A personality type that matches such descriptions is perfect for initiating the scapegoat mechanism. They have the motivation to identify a target (status anxiety in competitive hierarchies), the rhetorical skill to build a narrative (organizational navigation ability), and the psychological need to see the sacrifice through (need for visible, transformative impact). The broken feature gives them the crisis they need. Their pattern-matching over first-principles thinking prevents them from distinguishing the feature's actual causes from the foundation's perceived guilt. Their genuine belief in the narrative, combined with selective evidence gathering, ensures they will push it until it becomes consensus.

And critically, their ideological rigidity (and perhaps ontological commitment) demands that they not just propose an alternative, but destroy the existing approach.

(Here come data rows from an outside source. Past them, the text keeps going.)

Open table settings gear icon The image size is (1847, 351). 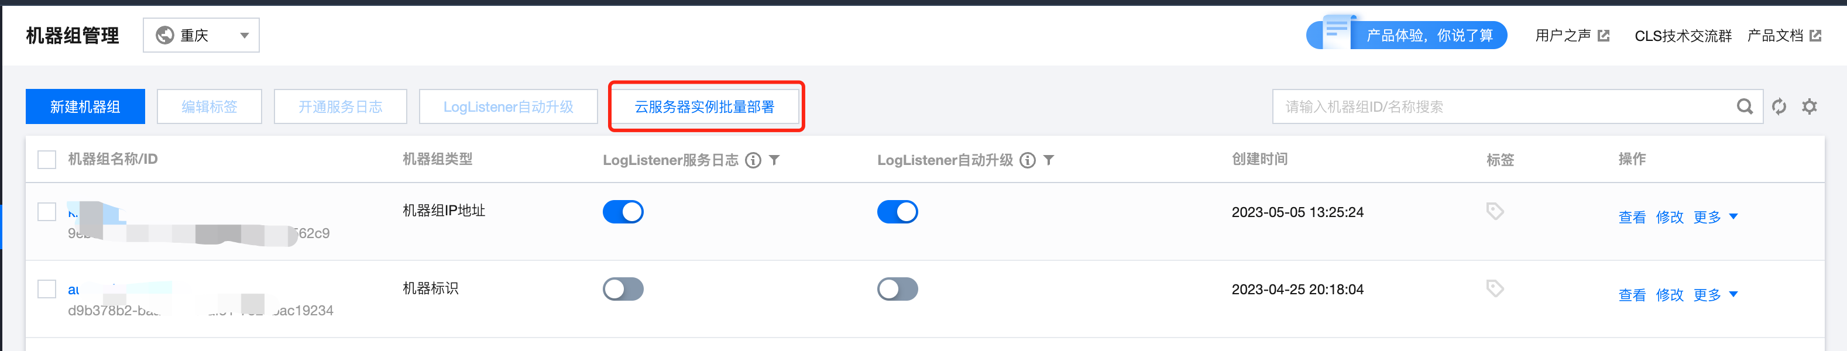coord(1810,107)
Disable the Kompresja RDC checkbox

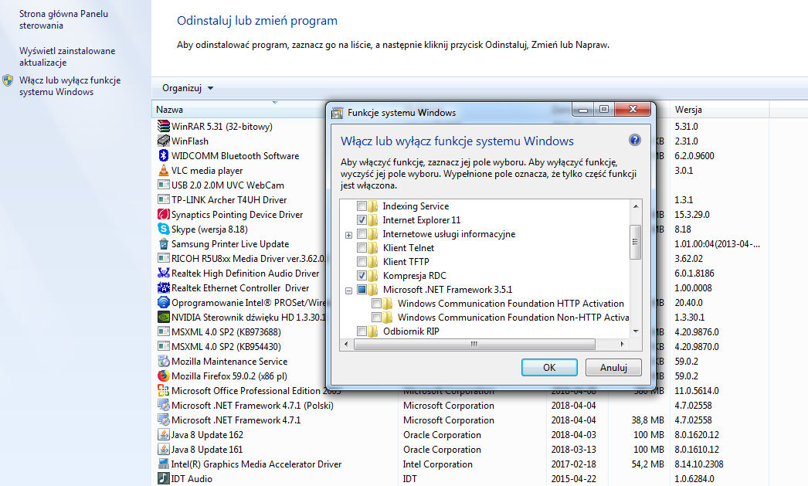point(362,276)
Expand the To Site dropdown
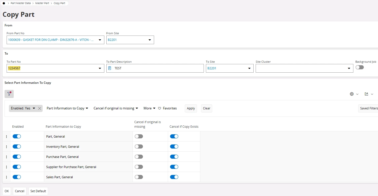 tap(249, 68)
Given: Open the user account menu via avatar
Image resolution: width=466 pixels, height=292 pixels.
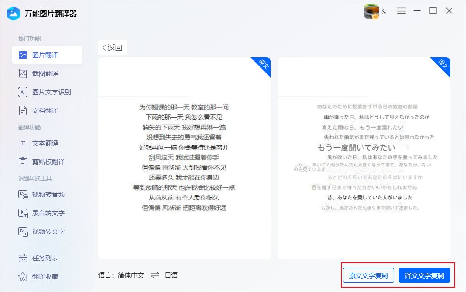Looking at the screenshot, I should click(x=370, y=11).
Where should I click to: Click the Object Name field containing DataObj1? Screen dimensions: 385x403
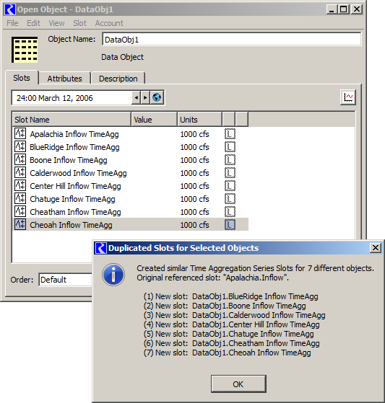click(x=232, y=40)
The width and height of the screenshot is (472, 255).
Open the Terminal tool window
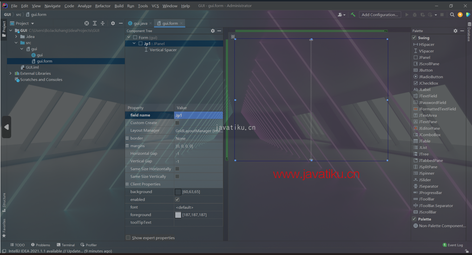tap(66, 245)
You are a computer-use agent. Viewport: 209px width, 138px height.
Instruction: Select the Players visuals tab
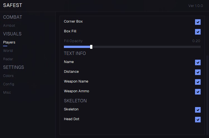pos(9,42)
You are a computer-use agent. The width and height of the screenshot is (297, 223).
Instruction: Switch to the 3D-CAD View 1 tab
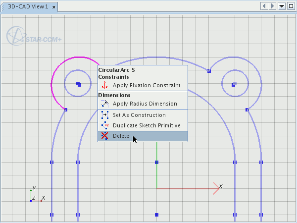(28, 7)
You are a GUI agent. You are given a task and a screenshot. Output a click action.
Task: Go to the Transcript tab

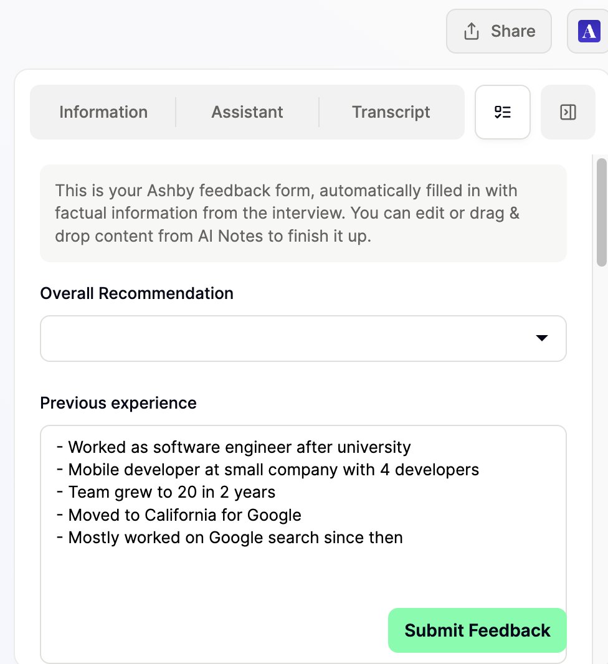pos(391,112)
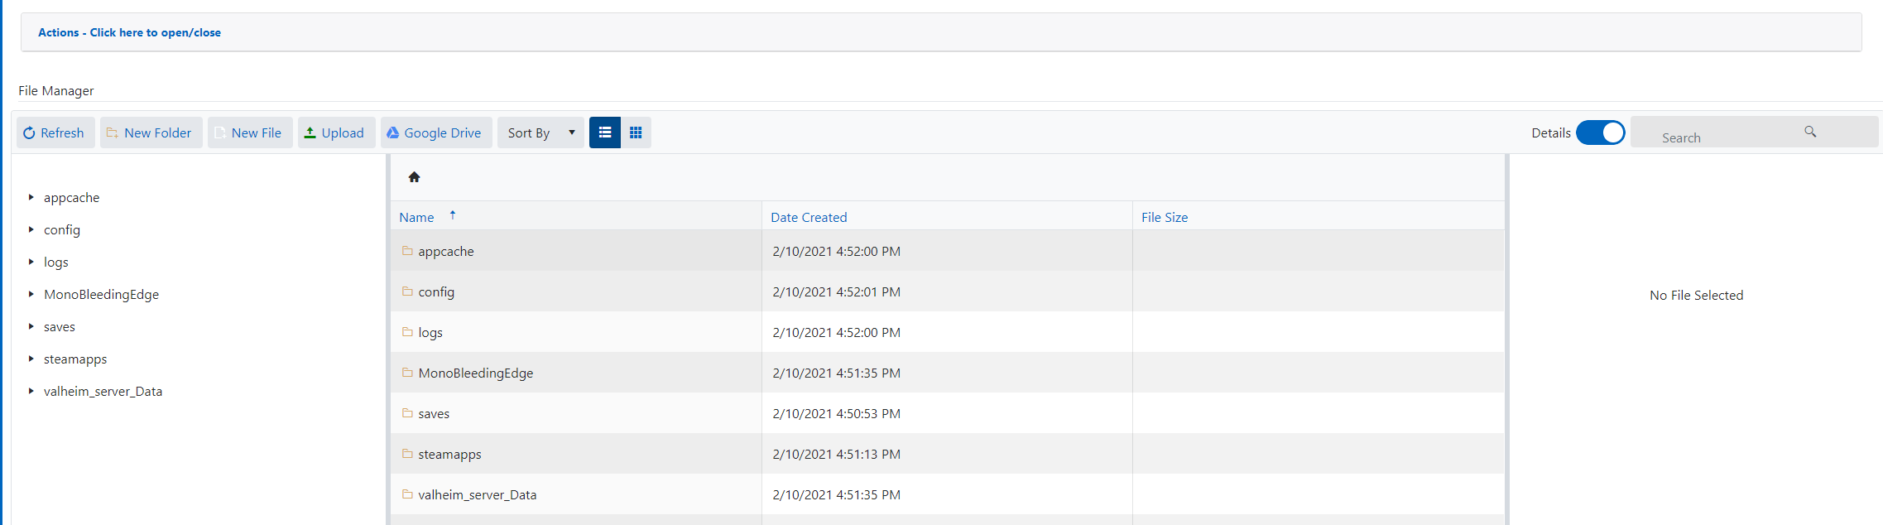Viewport: 1883px width, 525px height.
Task: Expand the MonoBleedingEdge tree node
Action: point(31,294)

The scapegoat must die so that their worldview can be validated. This is not cynicism; they genuinely believe the old system was fundamentally wrong. The organizational context amplifies this: when technical decisions are made by committee and accountability for predictions is absent, narrative quality matters more than analytical rigor. The clean story beats the messy truth.

The Case of Agile: Industrial-Scale Scapegoating

The Agile Manifesto is perhaps the most successful example of Casus Belli Engineering in software history. It is also a perfect demonstration of Girardian scapegoating at industrial scale.

The crisis: software projects failing. Over budget, over schedule, wrong requirements, poor quality. Real problems requiring real solutions.

The scapegoat: "Waterfall"; "Heavyweight processes"; "Big upfront design"; "Comprehensive documentation"; a constellation of practices bundled together and given a name so they could be ritually condemned.

The brilliance was in the selection. "Waterfall" as a term is largely a straw man; few organizations actually practiced pure sequential development as described in the caricature. But it is plausible enough. Projects did fail. There were documentation standards. There were phase gates. The connection could be asserted, and assertion was enough. The context here matters very little for the overall narrative to be built, notice. It's as if the dotcom bubble created no actual stress that directly contributed to the social hysteria. Just like Ron Garret talks about in this article, some social pressure was slowly cultivated over the years, and terms, not ideas, had to leave the common speech:

"It is incredibly frustrating watching all this happen. My job today (I am now working on software verification and validation) is to solve problems that can be traced directly back to the use of purely imperative languages with poorly defined semantics like C and C++. (The situation is a little better with Java, but not much.) But, of course, the obvious solution (to use non-imperative languages with well defined semantics like Lisp) is not an option. I can't even say the word Lisp without cementing my reputation as a crazy lunatic who thinks Lisp is the Answer to Everything. So I keep my mouth shut (mostly) and watch helplessly as millions of tax dollars get wasted. (I would pin some hope on a wave of grass-roots outrage over this blatant waste of money coming to the rescue, but, alas, on the scale of outrageous waste that happens routinely in government endeavors this is barely a blip.)"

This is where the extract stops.